The Nigeria – São Tomé and Príncipe Joint Development Authority is an organization established in 2001 by treaty between Nigeria and São Tomé and Príncipe to regulate a joint Development Zone along the two countries maritime border in the Bight of Bonny .

==Background==
The Nigeria–São Tomé and Príncipe Joint Development Authority (NSTPJDA) is an organization established in 2001 by treaty that regulates the two countries' Joint Development Zone in the Bight of Bonny, along the maritime Nigeria–São Tomé and Príncipe border.

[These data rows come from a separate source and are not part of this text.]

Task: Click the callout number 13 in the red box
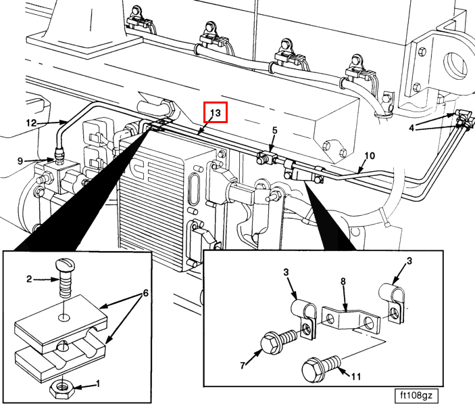click(x=216, y=112)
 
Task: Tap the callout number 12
click(x=31, y=123)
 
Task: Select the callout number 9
click(x=21, y=160)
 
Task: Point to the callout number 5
click(x=274, y=129)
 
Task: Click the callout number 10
click(x=369, y=156)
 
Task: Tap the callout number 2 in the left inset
click(x=30, y=278)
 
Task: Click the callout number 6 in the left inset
click(x=145, y=295)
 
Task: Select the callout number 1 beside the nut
click(x=98, y=384)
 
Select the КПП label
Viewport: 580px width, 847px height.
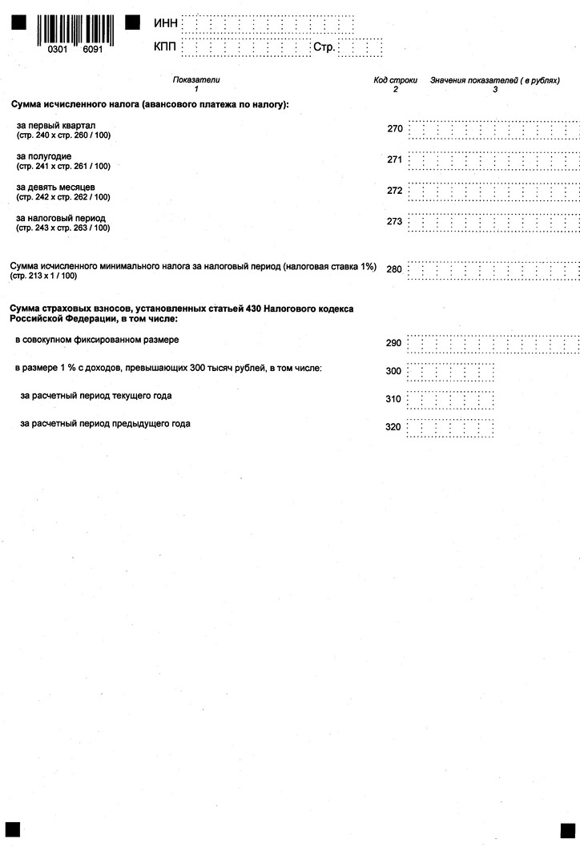click(x=166, y=48)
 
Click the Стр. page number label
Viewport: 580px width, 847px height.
click(x=324, y=48)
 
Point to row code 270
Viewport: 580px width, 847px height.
click(x=394, y=129)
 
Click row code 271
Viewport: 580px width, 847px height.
click(x=394, y=159)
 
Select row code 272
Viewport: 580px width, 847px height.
click(x=394, y=191)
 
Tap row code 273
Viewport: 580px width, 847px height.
click(x=394, y=222)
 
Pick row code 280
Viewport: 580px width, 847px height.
click(x=394, y=269)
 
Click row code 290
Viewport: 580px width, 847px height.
click(x=393, y=344)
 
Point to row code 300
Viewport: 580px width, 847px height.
click(x=393, y=372)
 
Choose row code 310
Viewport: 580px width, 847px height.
click(x=393, y=399)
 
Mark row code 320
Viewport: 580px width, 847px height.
click(x=393, y=427)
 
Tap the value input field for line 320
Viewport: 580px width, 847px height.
click(x=449, y=427)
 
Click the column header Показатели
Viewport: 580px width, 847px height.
click(x=195, y=80)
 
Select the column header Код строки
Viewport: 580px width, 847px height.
click(x=395, y=80)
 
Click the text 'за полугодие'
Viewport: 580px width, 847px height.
click(x=44, y=156)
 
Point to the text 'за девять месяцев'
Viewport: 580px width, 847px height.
click(x=56, y=187)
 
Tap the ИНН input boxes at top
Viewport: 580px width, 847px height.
click(x=268, y=24)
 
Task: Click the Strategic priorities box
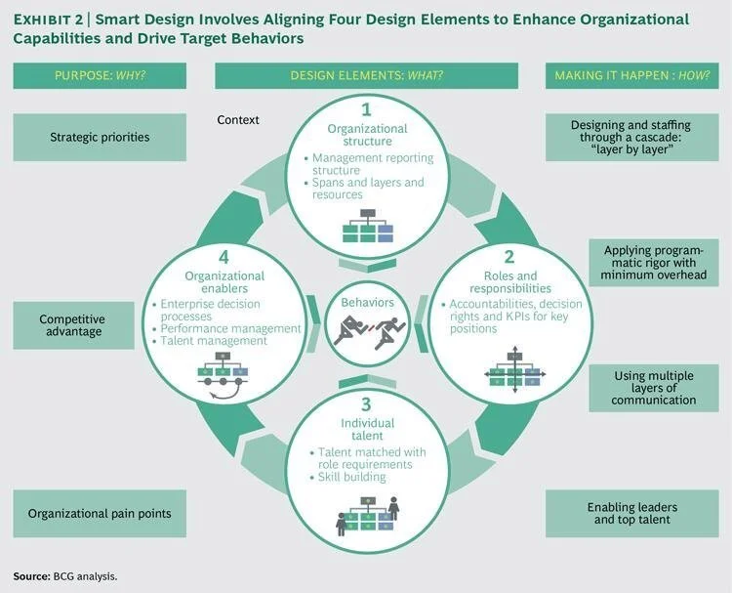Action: point(100,137)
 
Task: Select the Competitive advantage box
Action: point(72,325)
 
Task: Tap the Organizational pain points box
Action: point(100,513)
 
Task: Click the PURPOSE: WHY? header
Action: point(100,75)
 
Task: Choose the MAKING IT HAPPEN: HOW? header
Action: point(631,75)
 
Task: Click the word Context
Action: point(238,120)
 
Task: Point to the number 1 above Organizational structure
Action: point(366,109)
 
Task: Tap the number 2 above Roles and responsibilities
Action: point(508,258)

The Joint Development Zone is an area speculated to be rich in oil and gas reserves. Because neither country could have explored the resources in the zone without interfering with the maritime territory of the other country, the countries agreed in a treaty to create a joint development authority which would assist both countries in benefitting from the economic potential of the zone.

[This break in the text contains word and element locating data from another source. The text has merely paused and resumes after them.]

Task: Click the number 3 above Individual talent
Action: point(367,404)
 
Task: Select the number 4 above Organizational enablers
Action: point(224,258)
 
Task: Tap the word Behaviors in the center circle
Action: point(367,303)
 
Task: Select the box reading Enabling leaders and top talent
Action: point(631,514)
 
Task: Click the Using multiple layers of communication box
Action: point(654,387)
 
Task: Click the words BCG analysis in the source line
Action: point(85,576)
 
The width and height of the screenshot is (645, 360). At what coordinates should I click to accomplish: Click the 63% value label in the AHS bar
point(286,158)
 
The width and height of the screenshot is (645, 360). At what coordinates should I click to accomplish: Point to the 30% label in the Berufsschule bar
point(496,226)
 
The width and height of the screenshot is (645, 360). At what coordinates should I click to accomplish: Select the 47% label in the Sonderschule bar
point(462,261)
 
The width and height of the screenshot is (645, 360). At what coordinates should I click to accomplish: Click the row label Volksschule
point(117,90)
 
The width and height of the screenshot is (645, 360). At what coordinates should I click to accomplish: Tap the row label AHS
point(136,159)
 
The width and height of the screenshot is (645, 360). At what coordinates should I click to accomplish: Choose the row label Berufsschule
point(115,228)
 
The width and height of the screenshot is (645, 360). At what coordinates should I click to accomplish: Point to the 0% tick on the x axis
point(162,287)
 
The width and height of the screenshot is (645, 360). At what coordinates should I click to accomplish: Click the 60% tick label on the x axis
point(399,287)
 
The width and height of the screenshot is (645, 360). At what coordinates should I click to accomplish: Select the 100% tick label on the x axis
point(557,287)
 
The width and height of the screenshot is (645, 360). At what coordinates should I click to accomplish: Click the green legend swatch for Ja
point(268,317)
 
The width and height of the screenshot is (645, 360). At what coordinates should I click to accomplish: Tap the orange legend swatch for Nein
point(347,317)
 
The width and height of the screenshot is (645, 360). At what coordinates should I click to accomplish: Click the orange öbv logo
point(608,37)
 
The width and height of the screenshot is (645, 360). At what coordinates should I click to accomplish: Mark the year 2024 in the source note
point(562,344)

The Treaty between the Federal Republic of Nigeria and the Democratic Republic of São Tomé and Príncipe on the Joint Development of Petroleum and other Resources, in respect of Areas of the Exclusive Economic Zone of the Two States was signed in Abuja on 21 February 2001. The Joint Development Authority head office is located in Abuja, Nigeria, whose bill for the development of the building in 2013 was inflated.

In 2015, Nigeria considered pulling out of the joint venture, saying it had paid the bills for the last 5 years and the expected 100 million US$/year were not materializing. Sao Tome and Principe had changed interests of the joint venture to fishing, since oil prospects were dim.

As of 2016, the JDA had a budget of around US$12 million per year and there were allegations of financial irregularities. Since 2004, it had not organised a licensing round.

As of 2018 the Nigeria-Sao Tome Joint Development Authority had funding problems and could not pay staff for months, "despite raking in a total of $300 million in signature bonuses from exploration and exploitation of natural resources in 2001".

In 2019, the Extractive Industries Transparency Initiative International Secretariat requested "reconciliation of revenues and disclosure of contextual information" which it had already asked for in 2015/2016.